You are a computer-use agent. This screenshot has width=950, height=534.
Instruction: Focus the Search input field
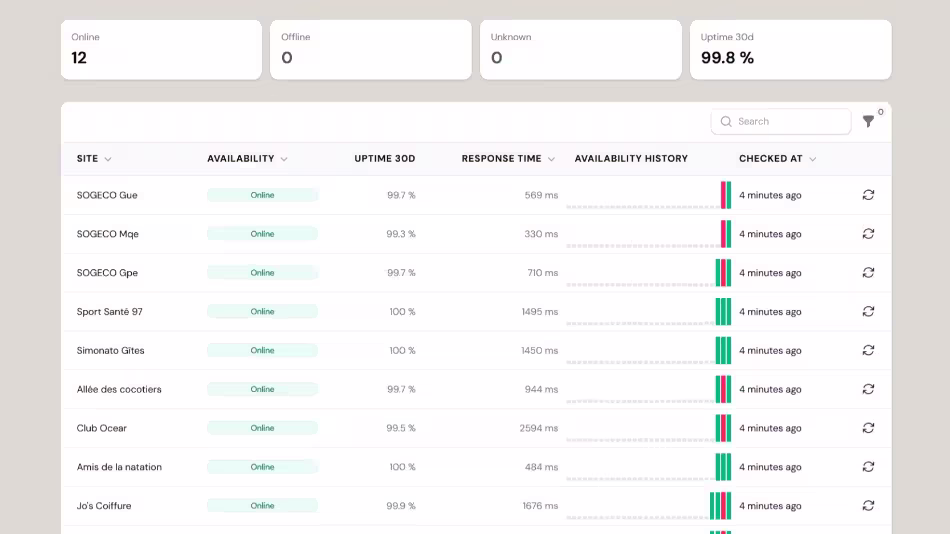pyautogui.click(x=781, y=121)
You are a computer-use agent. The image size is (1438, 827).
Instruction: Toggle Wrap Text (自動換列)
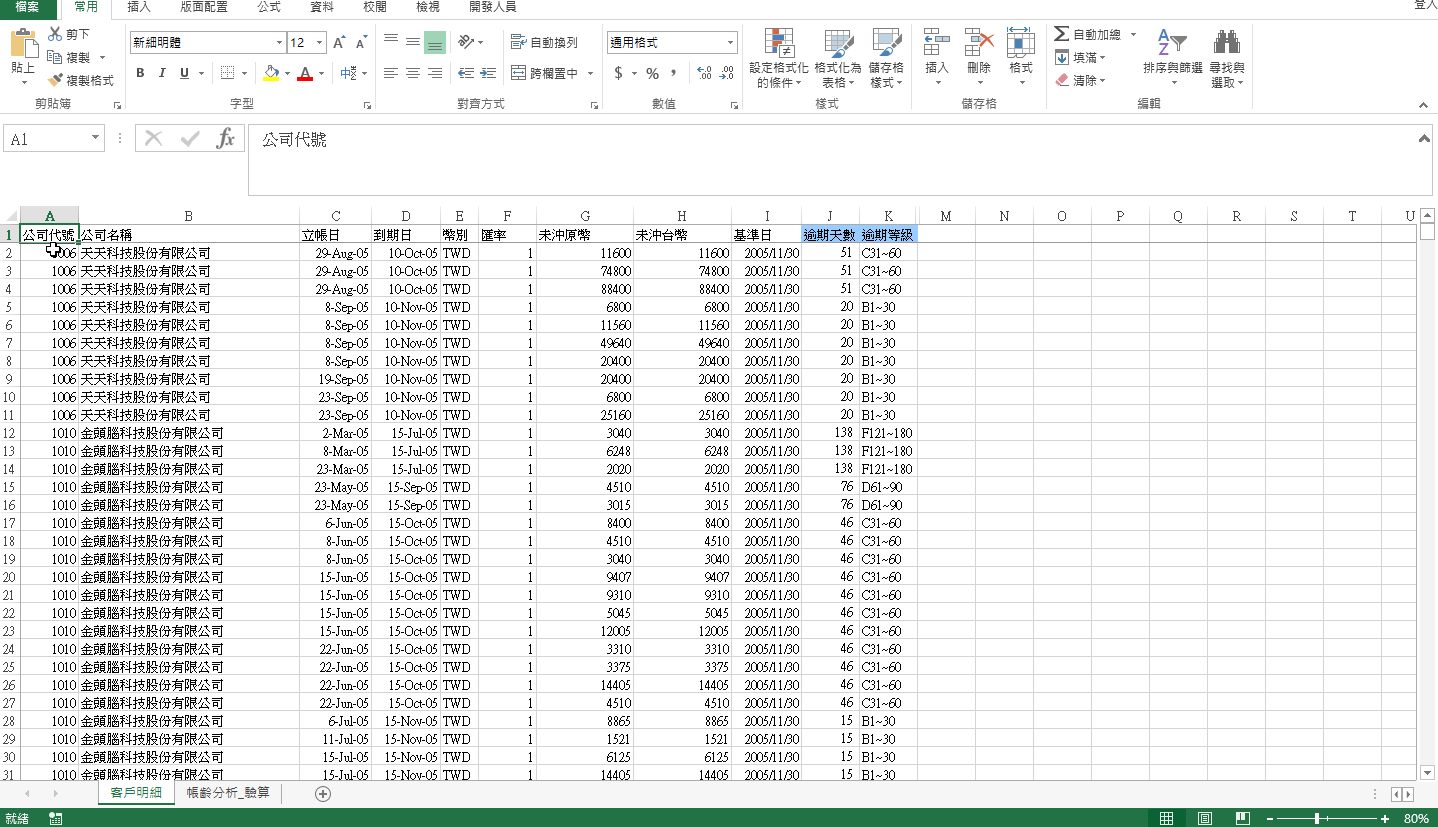[x=545, y=42]
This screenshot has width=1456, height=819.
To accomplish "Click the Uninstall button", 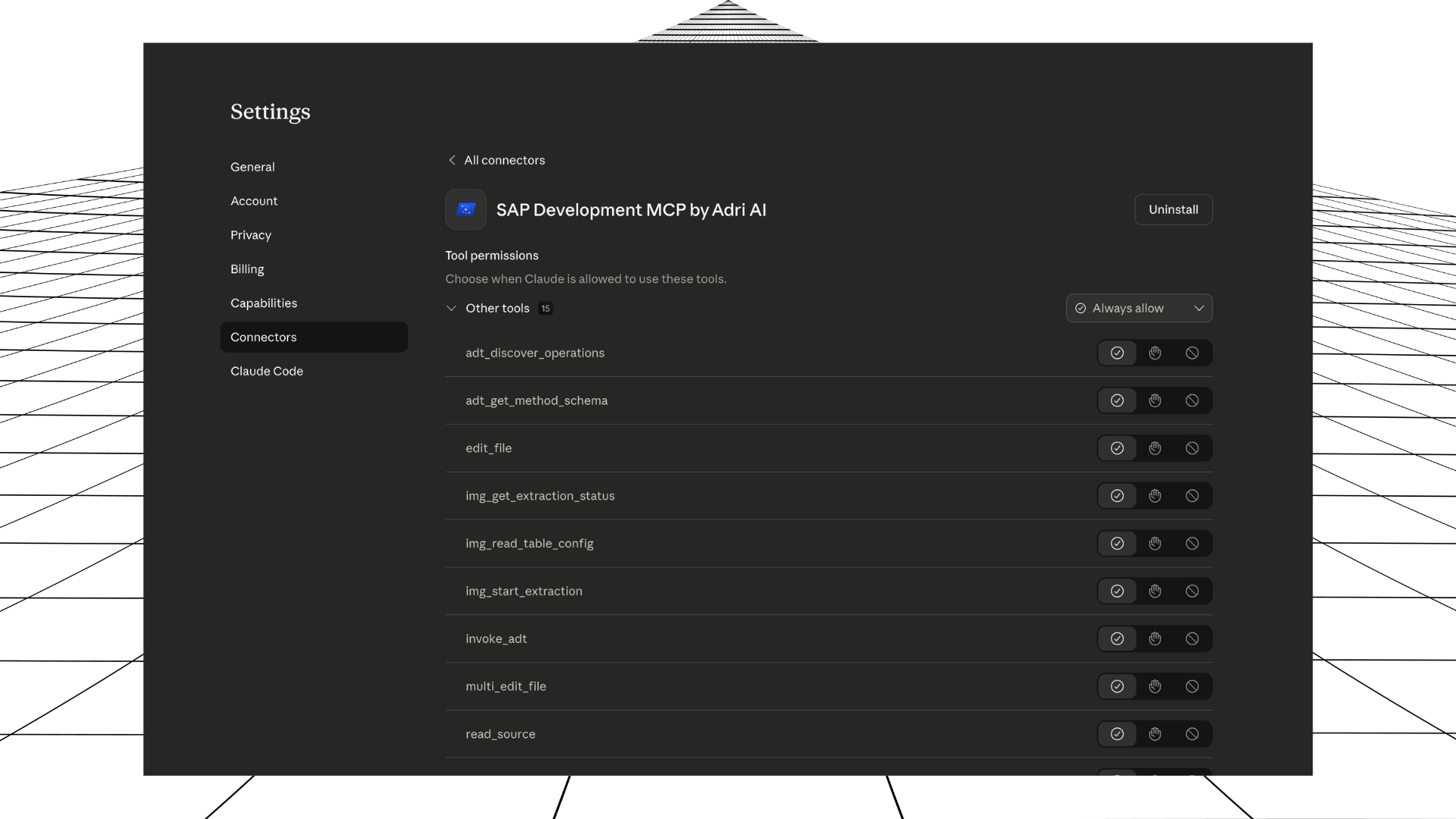I will point(1172,209).
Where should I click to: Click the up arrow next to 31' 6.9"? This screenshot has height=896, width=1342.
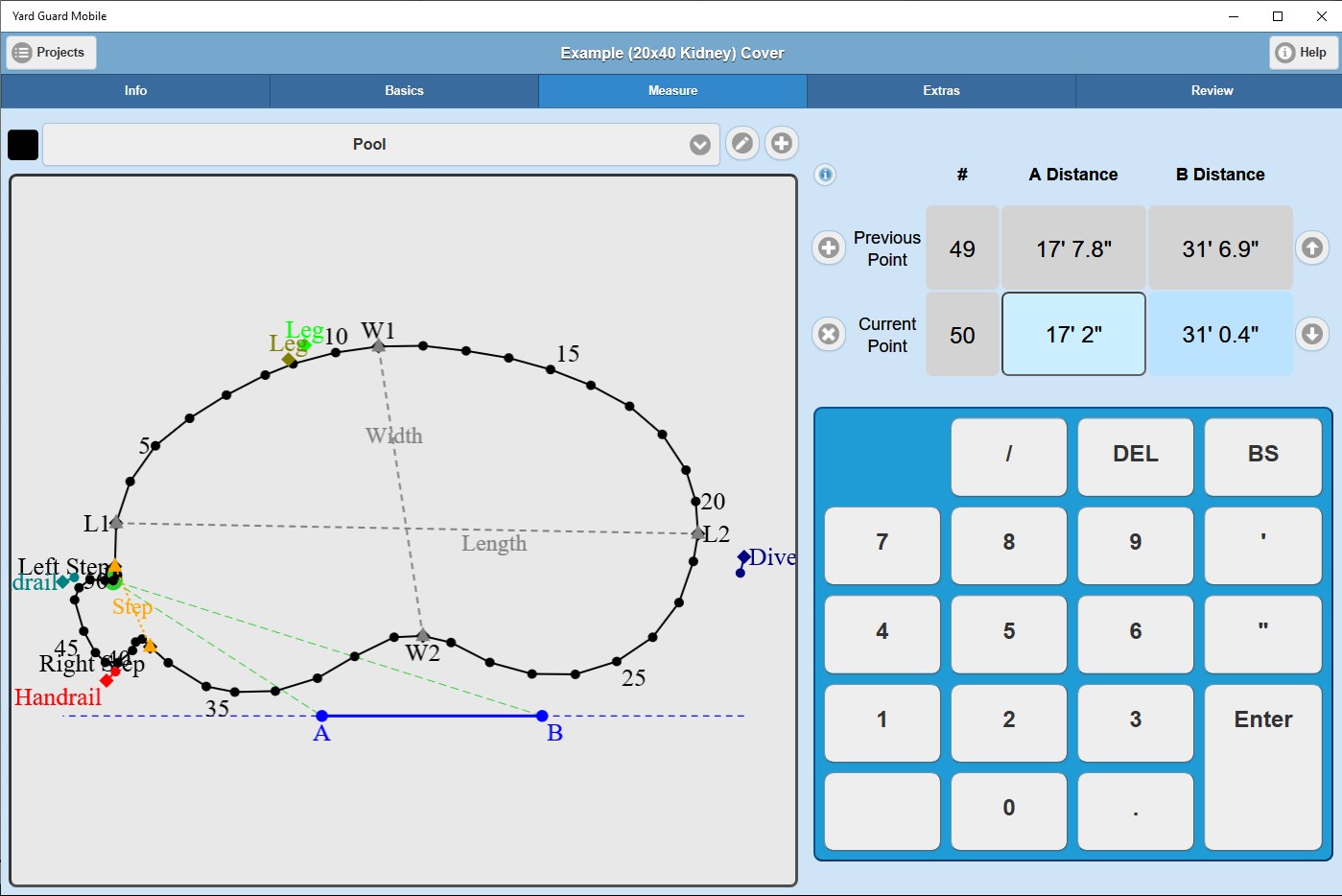(x=1312, y=248)
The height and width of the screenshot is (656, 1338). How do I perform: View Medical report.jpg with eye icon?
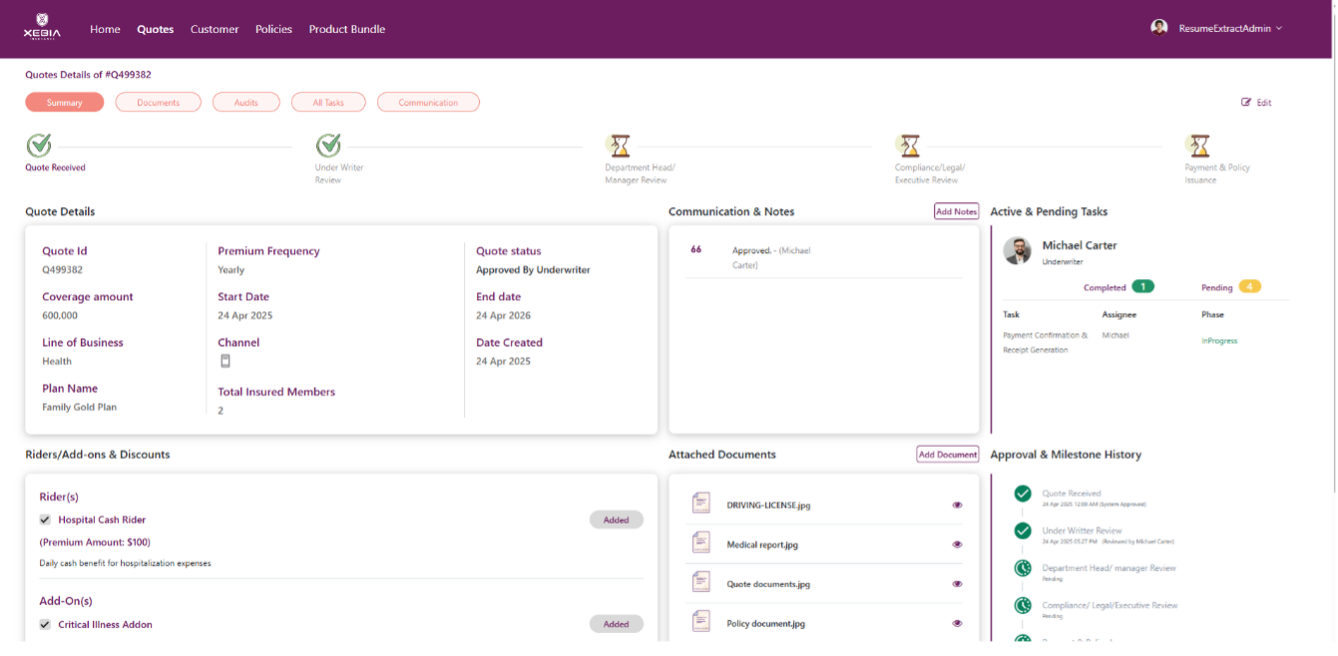pyautogui.click(x=957, y=545)
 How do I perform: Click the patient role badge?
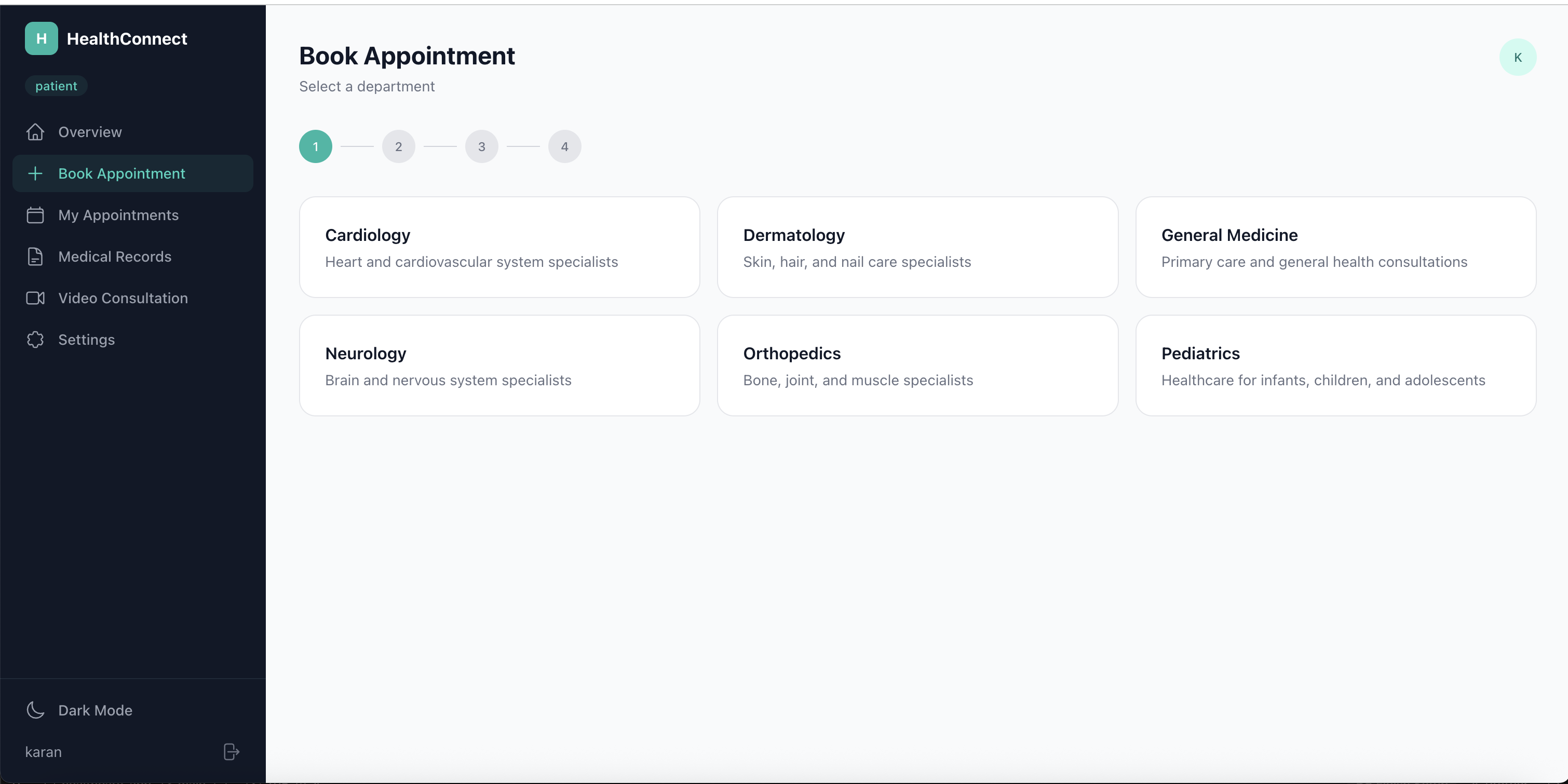(x=56, y=86)
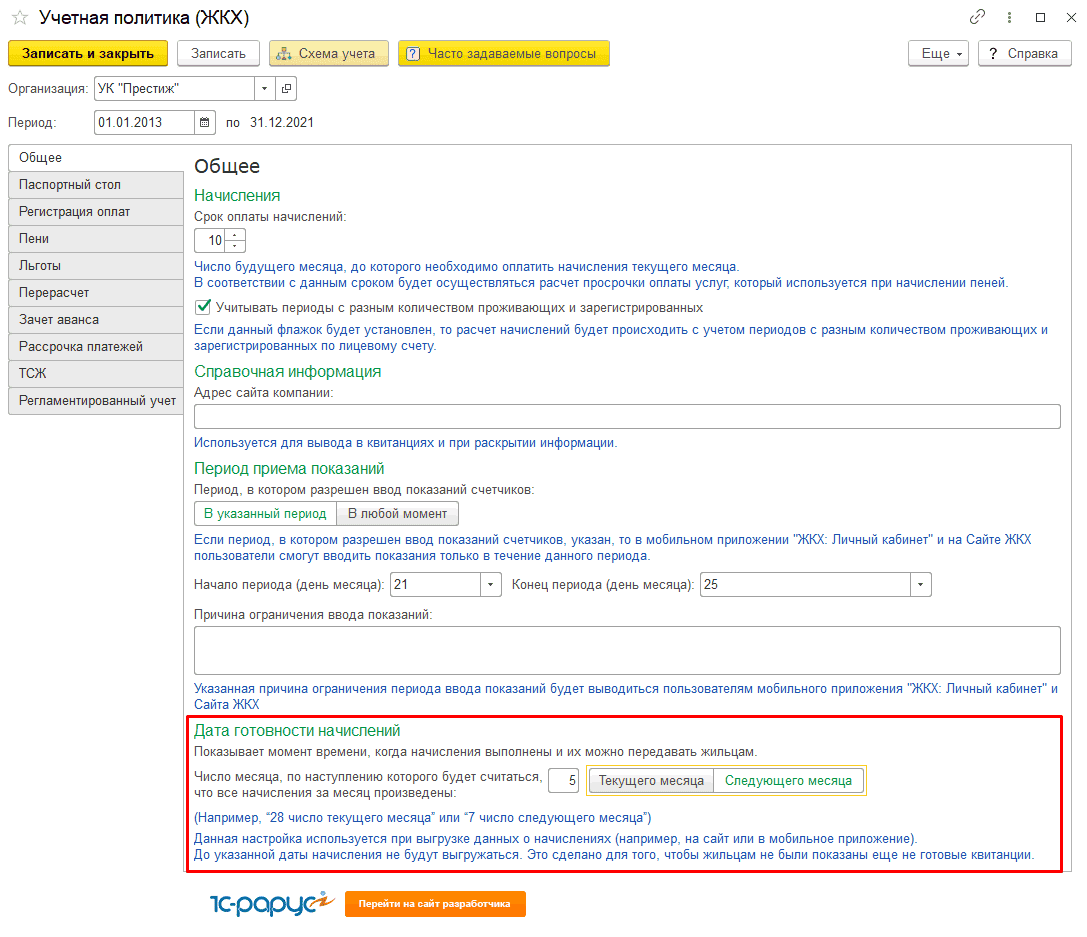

────

* **Exercise aim**:
Copy out, word for word, the records from the line containing "The height and" through the end of the records, leaving out the pictures.

* **The response**:
The height and width of the screenshot is (656, 1338). How do I perform: View Medical report.jpg with eye icon?
pyautogui.click(x=957, y=545)
 How do I perform: Click the patient role badge?
(x=56, y=86)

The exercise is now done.